By Brenda Richardson | Forbes
Home sales tumbled for the 1oth straight month in November, according to the National Association of Realtors. All four major U.S. regions recorded month-over-month and year-over-year declines.
Home sales – completed transactions that include single-family homes, townhomes, condominiums and co-ops – waned 7.7% from October to a seasonally adjusted annual rate of 4.09 million in November. Year-over-year, sales dwindled by 35.4% (down from 6.33 million in November 2021).
“In essence, the residential real estate market was frozen in November, resembling the sales activity seen during the Covid-19 economic lockdowns in 2020,” said Lawrence Yun, NAR’s chief economist . “The principal factor was the rapid increase in mortgage rates, which hurt housing affordability and reduced incentives for homeowners to list their homes. Plus, available housing inventory remains near historic lows.”

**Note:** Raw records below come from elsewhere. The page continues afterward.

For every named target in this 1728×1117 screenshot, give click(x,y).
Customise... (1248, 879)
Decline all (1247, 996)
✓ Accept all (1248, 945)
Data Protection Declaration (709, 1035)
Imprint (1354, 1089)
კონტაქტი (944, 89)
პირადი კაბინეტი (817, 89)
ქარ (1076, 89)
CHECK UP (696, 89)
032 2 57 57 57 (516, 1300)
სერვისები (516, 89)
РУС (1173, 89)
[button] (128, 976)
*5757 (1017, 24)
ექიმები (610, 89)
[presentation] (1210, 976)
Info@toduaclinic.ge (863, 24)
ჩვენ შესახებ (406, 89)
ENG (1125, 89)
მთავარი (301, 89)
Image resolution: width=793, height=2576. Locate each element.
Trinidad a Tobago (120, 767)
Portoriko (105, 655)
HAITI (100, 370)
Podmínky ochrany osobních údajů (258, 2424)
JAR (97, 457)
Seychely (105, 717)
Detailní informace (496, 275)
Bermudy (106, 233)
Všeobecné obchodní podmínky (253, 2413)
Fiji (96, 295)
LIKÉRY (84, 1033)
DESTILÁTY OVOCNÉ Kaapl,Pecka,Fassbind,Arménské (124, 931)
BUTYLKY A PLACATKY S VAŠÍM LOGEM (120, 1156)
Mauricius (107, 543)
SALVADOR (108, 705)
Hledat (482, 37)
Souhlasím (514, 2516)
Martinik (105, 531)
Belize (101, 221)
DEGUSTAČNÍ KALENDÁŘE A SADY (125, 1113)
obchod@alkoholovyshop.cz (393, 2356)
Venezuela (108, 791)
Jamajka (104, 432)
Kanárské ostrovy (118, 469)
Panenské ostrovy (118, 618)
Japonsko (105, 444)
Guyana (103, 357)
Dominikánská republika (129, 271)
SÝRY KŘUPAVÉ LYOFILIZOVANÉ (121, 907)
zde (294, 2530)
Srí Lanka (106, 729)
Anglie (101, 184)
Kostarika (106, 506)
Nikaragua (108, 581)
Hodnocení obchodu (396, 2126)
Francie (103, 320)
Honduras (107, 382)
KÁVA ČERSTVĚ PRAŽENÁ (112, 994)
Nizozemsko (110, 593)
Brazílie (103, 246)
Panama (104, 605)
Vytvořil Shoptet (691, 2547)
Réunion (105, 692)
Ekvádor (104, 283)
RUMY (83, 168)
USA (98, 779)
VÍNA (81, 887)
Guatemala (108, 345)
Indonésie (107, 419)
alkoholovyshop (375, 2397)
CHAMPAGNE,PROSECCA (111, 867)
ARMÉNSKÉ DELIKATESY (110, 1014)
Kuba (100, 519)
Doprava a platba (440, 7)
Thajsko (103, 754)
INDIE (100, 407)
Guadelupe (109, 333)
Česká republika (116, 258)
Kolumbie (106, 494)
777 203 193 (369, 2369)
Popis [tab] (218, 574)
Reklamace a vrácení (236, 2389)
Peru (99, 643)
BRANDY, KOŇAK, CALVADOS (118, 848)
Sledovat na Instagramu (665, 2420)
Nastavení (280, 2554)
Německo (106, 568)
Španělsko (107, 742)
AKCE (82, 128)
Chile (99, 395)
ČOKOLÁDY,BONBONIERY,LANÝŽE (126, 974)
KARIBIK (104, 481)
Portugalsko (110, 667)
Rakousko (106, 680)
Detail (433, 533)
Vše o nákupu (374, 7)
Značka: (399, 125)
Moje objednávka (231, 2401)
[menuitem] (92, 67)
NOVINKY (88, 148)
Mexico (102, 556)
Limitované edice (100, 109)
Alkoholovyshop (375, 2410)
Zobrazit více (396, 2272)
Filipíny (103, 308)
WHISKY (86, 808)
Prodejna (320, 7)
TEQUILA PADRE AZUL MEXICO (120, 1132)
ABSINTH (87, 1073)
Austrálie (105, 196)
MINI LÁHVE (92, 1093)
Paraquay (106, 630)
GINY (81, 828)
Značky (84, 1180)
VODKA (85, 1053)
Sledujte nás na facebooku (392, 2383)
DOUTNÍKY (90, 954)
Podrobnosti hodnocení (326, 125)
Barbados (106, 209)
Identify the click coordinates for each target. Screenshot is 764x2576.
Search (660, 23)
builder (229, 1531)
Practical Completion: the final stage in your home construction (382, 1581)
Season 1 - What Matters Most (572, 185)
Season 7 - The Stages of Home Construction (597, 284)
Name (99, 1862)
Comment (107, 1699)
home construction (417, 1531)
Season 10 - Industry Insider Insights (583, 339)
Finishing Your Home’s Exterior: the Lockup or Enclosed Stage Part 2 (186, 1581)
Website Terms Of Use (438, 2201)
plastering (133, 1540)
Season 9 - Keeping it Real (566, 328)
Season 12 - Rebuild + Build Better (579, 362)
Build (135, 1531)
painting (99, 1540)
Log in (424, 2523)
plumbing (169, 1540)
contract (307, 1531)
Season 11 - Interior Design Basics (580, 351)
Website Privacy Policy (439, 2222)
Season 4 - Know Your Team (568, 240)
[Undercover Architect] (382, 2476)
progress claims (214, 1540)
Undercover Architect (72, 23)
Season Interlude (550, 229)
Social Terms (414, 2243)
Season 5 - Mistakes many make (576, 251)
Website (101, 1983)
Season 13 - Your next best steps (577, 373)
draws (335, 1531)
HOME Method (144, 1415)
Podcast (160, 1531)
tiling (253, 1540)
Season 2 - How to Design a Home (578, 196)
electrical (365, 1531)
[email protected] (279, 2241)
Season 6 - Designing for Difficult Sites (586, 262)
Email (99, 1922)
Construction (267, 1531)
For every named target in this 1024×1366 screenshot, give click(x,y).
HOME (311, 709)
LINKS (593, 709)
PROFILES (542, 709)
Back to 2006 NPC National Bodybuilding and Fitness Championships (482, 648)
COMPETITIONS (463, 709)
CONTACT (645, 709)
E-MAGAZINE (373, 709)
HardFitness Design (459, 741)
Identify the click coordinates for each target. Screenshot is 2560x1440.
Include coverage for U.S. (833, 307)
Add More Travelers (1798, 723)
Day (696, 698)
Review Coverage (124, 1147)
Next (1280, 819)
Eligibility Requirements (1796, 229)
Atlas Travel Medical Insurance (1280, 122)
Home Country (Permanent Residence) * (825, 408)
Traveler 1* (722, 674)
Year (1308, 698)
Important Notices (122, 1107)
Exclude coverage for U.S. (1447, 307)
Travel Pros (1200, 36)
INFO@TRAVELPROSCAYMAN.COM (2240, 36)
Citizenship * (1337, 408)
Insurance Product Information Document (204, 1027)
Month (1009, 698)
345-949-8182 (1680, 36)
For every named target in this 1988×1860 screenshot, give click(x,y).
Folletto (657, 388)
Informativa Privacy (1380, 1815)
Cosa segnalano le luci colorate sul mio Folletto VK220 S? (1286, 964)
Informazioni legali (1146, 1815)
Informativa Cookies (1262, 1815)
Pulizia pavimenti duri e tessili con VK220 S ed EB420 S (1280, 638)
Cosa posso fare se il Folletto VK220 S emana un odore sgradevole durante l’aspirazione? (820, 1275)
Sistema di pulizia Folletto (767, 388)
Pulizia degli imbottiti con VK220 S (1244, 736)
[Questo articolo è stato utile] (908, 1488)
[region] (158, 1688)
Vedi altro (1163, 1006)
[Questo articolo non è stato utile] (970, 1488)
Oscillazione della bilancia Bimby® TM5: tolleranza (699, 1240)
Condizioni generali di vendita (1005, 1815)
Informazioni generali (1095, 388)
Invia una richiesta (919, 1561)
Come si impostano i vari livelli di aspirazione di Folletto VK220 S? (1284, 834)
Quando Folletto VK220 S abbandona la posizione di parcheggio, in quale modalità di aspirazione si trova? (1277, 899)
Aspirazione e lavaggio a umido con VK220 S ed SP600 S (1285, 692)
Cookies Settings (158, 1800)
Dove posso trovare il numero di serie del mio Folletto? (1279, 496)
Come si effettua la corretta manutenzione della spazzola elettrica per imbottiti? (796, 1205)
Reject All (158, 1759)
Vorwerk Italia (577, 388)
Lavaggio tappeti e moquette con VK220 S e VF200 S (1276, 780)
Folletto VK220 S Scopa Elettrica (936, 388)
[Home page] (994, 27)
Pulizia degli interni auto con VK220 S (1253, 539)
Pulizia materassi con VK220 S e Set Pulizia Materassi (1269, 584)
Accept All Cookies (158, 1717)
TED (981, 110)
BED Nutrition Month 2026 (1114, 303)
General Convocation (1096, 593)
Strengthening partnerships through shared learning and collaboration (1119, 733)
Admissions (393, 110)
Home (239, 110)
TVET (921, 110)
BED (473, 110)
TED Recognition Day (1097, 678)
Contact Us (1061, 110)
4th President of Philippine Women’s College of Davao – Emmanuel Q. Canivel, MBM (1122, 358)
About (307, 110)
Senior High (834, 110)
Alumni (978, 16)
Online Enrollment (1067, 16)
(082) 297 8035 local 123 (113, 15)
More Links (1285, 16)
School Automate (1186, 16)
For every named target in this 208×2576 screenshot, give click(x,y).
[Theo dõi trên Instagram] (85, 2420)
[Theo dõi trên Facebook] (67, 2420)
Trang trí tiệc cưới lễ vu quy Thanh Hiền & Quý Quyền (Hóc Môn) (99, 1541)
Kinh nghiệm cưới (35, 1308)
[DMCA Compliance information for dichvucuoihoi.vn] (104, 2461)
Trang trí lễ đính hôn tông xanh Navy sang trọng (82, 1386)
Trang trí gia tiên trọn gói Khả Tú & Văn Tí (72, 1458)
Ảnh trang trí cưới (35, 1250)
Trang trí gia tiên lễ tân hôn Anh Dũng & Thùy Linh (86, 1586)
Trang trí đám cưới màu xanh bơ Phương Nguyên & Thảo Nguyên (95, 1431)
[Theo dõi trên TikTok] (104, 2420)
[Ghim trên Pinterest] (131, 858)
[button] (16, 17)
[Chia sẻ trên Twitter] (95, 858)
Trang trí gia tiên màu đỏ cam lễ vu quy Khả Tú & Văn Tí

Total housing inventory registered at the end of November was 1.14 million units, which was down 6.6% from October, but up 2.7% from one year ago (1.11 million). Unsold inventory sits at a 3.3-month supply at the current sales pace, which was identical to October, but up from 2.1 months in November 2021.
“This week’s small decline in mortgage rates happened during the quietest time of the year,” said Holden Lewis, home and mortgage expert at NerdWallet. “The lack of demand for home loans helps to keep rates from rising. But mortgage rates are much higher than they were a year ago, and the result is a remarkable decline in the pace of existing home sales, which was 7.7% lower in November than a year before. Relatedly, the median existing home resale prices rose just 3.5% year-over-year in November, a steep decrease from earlier in the year when annual home price appreciation was in the double digits.”